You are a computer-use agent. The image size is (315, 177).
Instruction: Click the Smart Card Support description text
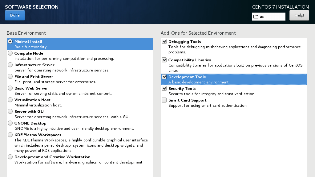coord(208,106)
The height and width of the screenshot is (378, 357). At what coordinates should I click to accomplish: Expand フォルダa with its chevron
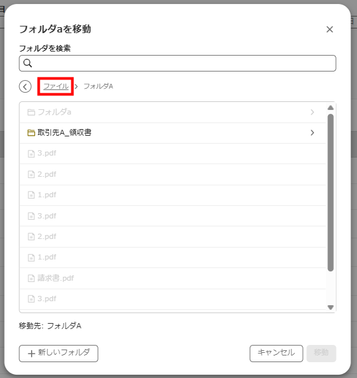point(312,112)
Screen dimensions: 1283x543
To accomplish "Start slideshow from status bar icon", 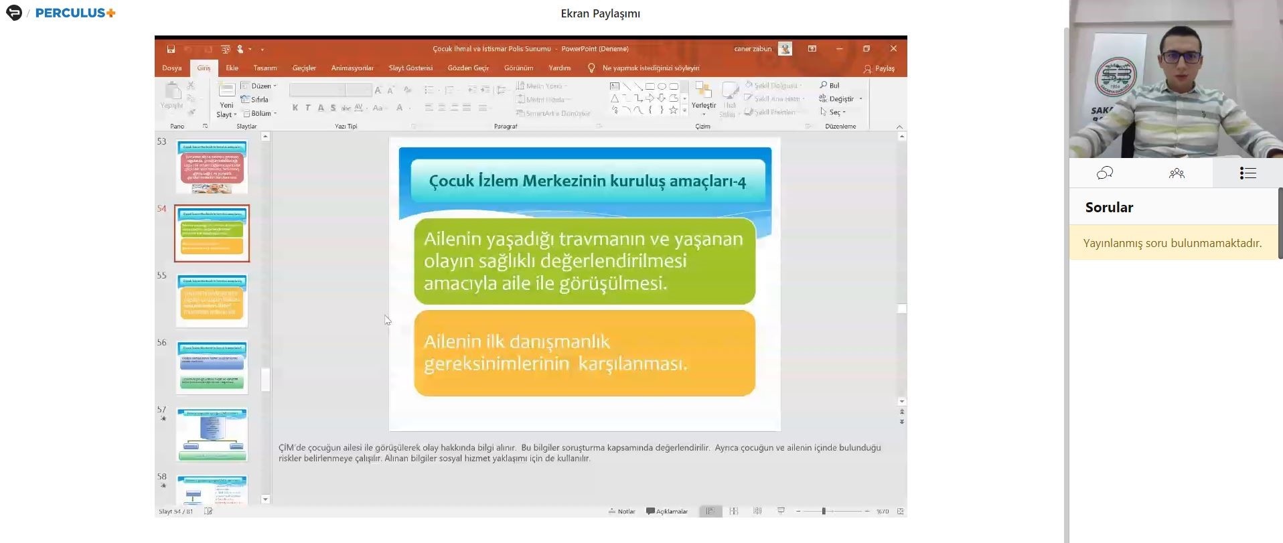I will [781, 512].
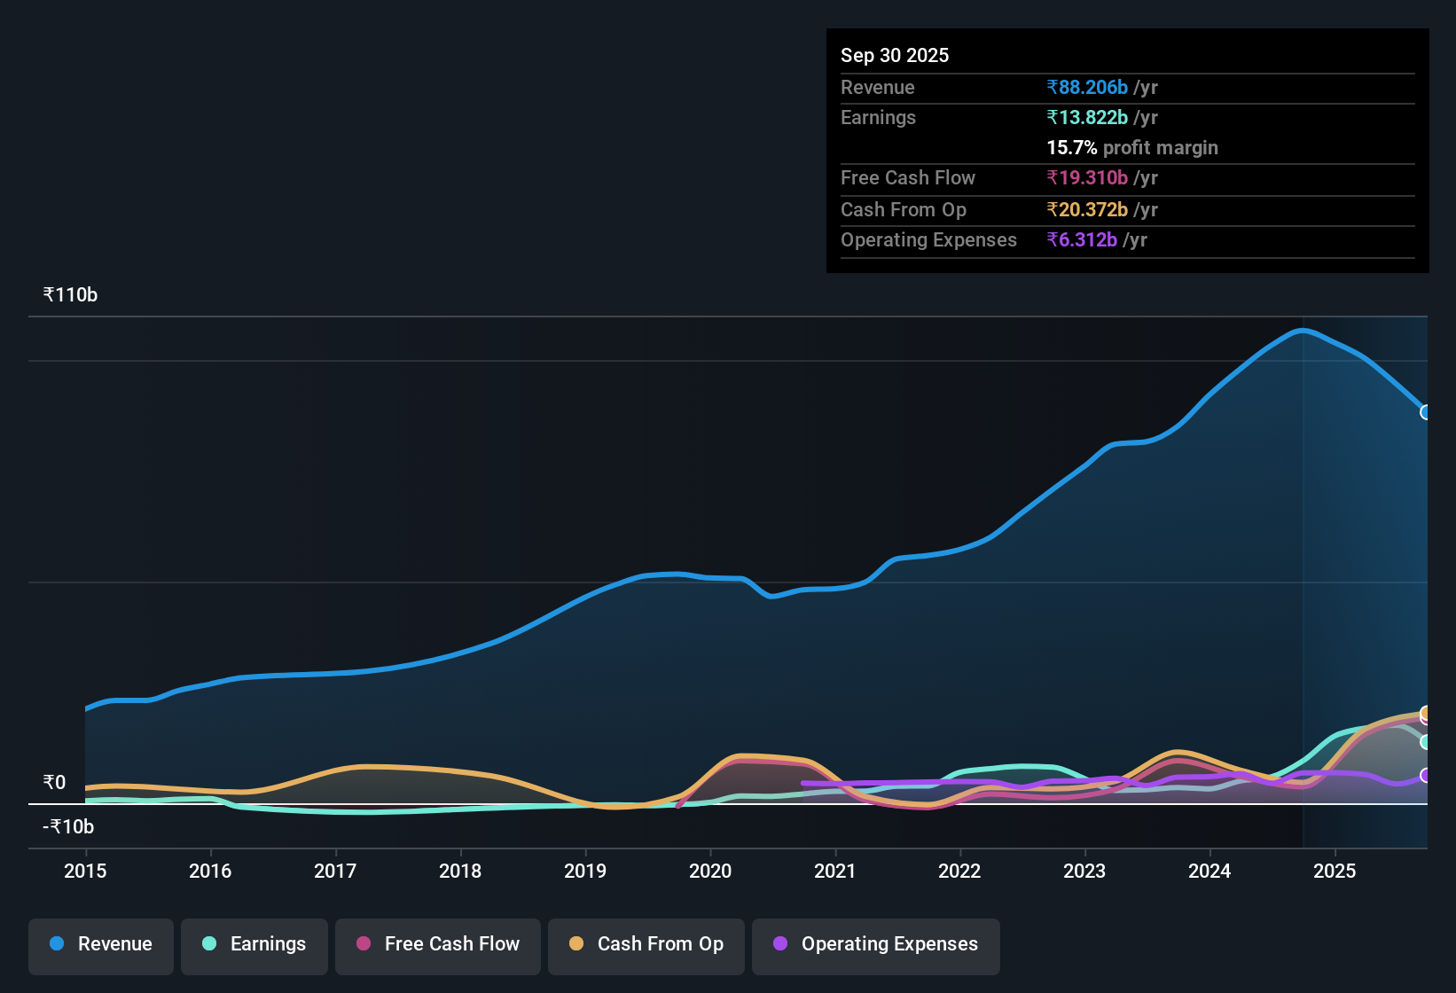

Problem requirements
Can you give the material from its first line through the line containing "point(312,112)", both ends included, as a Markdown table with the columns Row and Line, numbering each row and leaving out blank lines and the pictures?

Solution for this task
| Row | Line |
|---|---|
| 1 | You are a computer-use agent. The image size is (315, 177). |
| 2 | Instruction: Click the Smart Card Support description text |
| 3 | coord(208,106) |
| 4 | The height and width of the screenshot is (378, 357). At what coordinates should I click to accomplish: Expand フォルダa with its chevron |
| 5 | point(312,112) |